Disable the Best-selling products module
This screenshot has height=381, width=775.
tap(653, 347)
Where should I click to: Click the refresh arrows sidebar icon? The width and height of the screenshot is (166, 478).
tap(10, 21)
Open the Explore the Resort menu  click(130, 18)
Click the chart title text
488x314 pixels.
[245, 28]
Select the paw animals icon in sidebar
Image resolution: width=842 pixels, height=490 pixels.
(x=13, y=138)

·····

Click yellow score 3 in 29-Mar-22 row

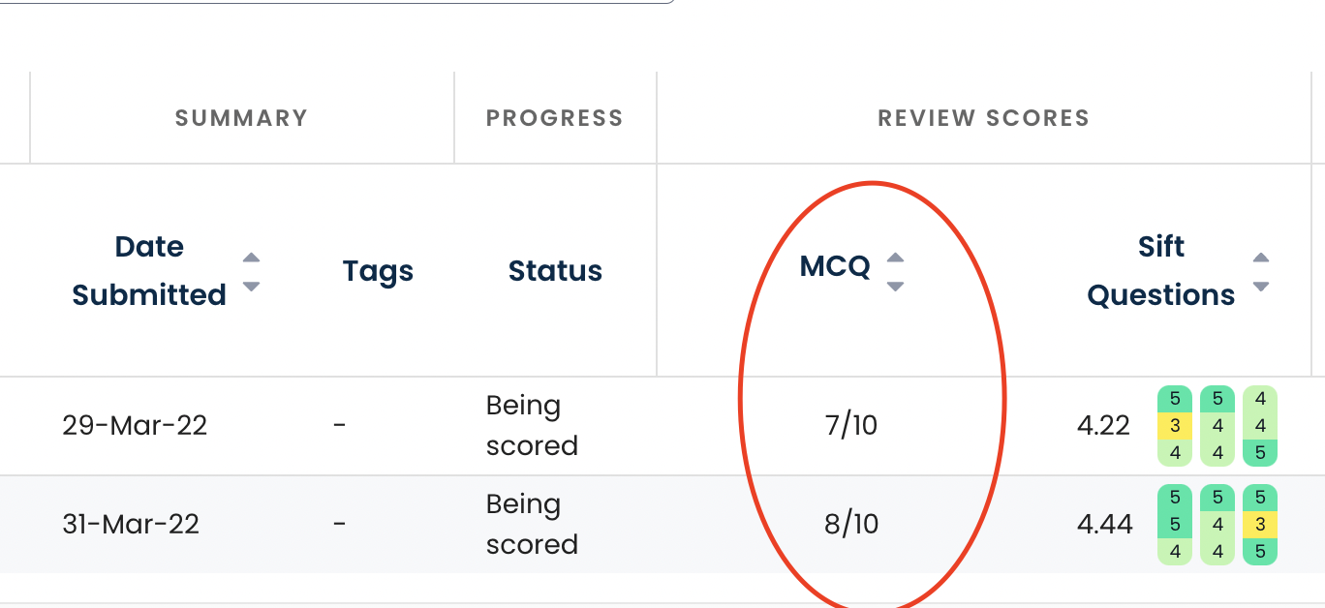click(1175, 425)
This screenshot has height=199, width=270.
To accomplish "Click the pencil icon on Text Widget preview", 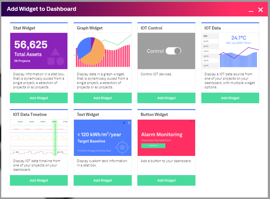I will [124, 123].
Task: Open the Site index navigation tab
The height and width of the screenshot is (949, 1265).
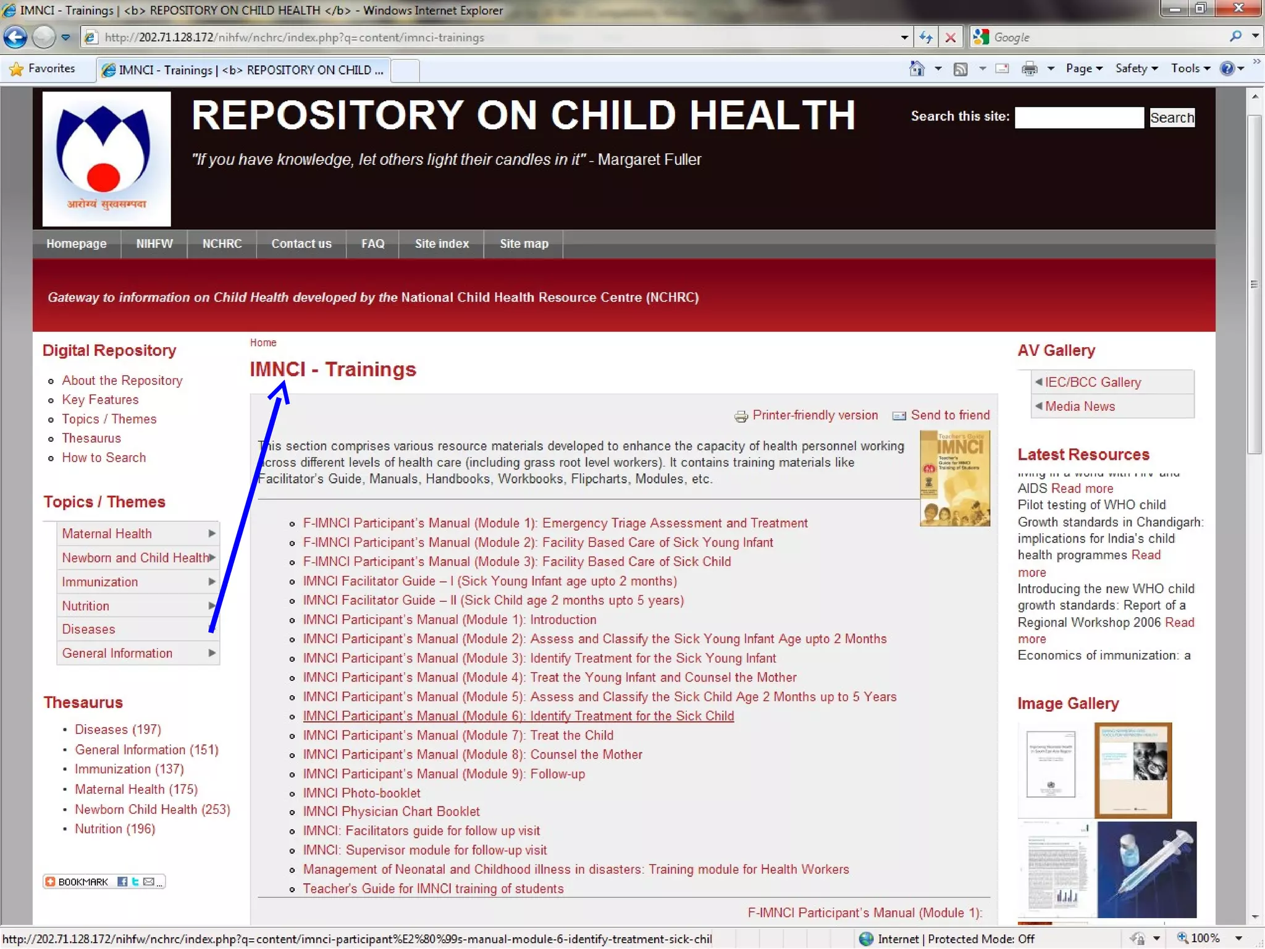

·····

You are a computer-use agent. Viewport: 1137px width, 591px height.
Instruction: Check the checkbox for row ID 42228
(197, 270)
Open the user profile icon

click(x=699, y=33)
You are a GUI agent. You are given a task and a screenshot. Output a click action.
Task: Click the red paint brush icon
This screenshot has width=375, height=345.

·····

## TASK TO CARRY OUT
Show every line of the entries above that contains the string "sidebar", matching case exactly.

## CORRECT RESPONSE
Where should I click to: Click the refresh arrows sidebar icon? The width and height of the screenshot is (166, 478).
Select the paw animals icon in sidebar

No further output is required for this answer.